In 1895 the Blue Canyon mine's access was an 800-foot tunnel, pitched into the hill at a 22-degree angle as it followed the coal seam. It led to a 1,000-foot-long gangway (a tunnel through which mining carts were hauled by mules) that ran parallel to the seam. At intervals along the gangway, 26 rooms had been cut or blasted into the coal bed perpendicular to the gangway. The coal was shoveled down chutes into mining carts, hauled out of the mine, and dumped into an 800-foot-long chute leading down the hillside to bunkers, where it was stored until loaded into hopper cars for transport by barge to Silver Beach at the north end of the lake. From Silver Beach, the Bellingham Bay & Eastern Railway hauled the hopper cars down to the Blue Canyon wharf and coal bunkers, located below Sehome Hill at the foot of Palm Street on Bellingham Bay, where the colliers moored.
The Explosion
On Monday, April 8, 1895, 25 miners were underground in the Blue Canyon mine extracting coal from eight rooms. At 2:45 p.m. just before shift change, there was an explosion in the gangway at the working face of the coal seam. By happenstance, two workers barely escaped being killed; miner James Kerns and mule-driver Edward Gellon.

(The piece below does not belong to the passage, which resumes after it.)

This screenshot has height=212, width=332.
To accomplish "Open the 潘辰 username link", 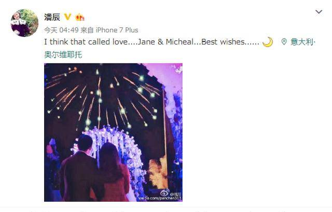I will coord(52,17).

Kerns was at work in a room with his partner, Benjamin Morgan, when the explosion occurred. Kerns and Morgan survived the blast uninjured and scrambled down the coal chute into the gangway, but as soon as they reached the gangway their safety lamps went out due to lack of oxygen. Morgan fell in the dark and perished, but somehow Kerns managed to grope his way over bodies and piles of coal into the main tunnel. There was an air shaft near the intersection of the gangway and tunnel and Kerns was able to reach fresh air before being overcome by the toxic afterdamp (a mixture of gases, principally carbon dioxide and nitrogen, but little oxygen, that remains after a mine fire or an explosion of firedamp).
By chance, when the explosion happened, mule-driver Gellon had just moved behind a large support timber in the gangway to allow a string of mining carts to pass. He escaped the direct force of the blast, but the mule and driver that passed him were knocked down and killed. Uninjured, Gellon avoided being asphyxiated and managed to escape from the mine.

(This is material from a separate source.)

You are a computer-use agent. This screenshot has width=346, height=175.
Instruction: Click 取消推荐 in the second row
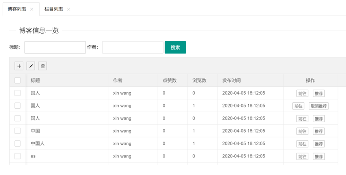pos(319,106)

At the mine entrance, Kerns and Gellon encountered the next shift of miners climbing up the steep canyon from the bunkhouse below and told them what had happened. As soon as the fire-boss checked the mine for gas and other dangers, the rescue work began. Water-powered fans that sent fresh air down the airways had dispersed the afterdamp, making it relatively safe for the miners to enter the tunnel. The first body they found was that of George Roberts, the mule-driver who had passed Gellon in the gangway. The three mining carts the dead mule had been pulling had been blown off the track. From there to the coal face at the end of the gangway, a distance of approximately 800 feet, dead bodies were scattered along the floor near the chutes leading from the rooms. One by one, the bodies were removed from the mine and taken to the blacksmith shop near the tunnel entrance. After being cleaned up at the bunkhouse, the miners' remains were put on the barge for Silver Beach and taken to New Whatcom (now Bellingham) for disposition.
The Inquest
On Thursday morning, April 10, 1895, a coroner's inquest was held at the courthouse in New Whatcom to investigate the cause of the deaths of 23 miners at the Blue Canyon Coal Mine. The only witness called to testify was Washington State Mine Inspector David Edmunds (1857-1900) of Seattle, who had examined the scene of the accident on Wednesday, April 9. The jury found that the miners were killed accidentally by a detonation of firedamp ignited by means unknown. The Blue Canyon Coal Mining Company, the firm that owned the mine, was found not at fault.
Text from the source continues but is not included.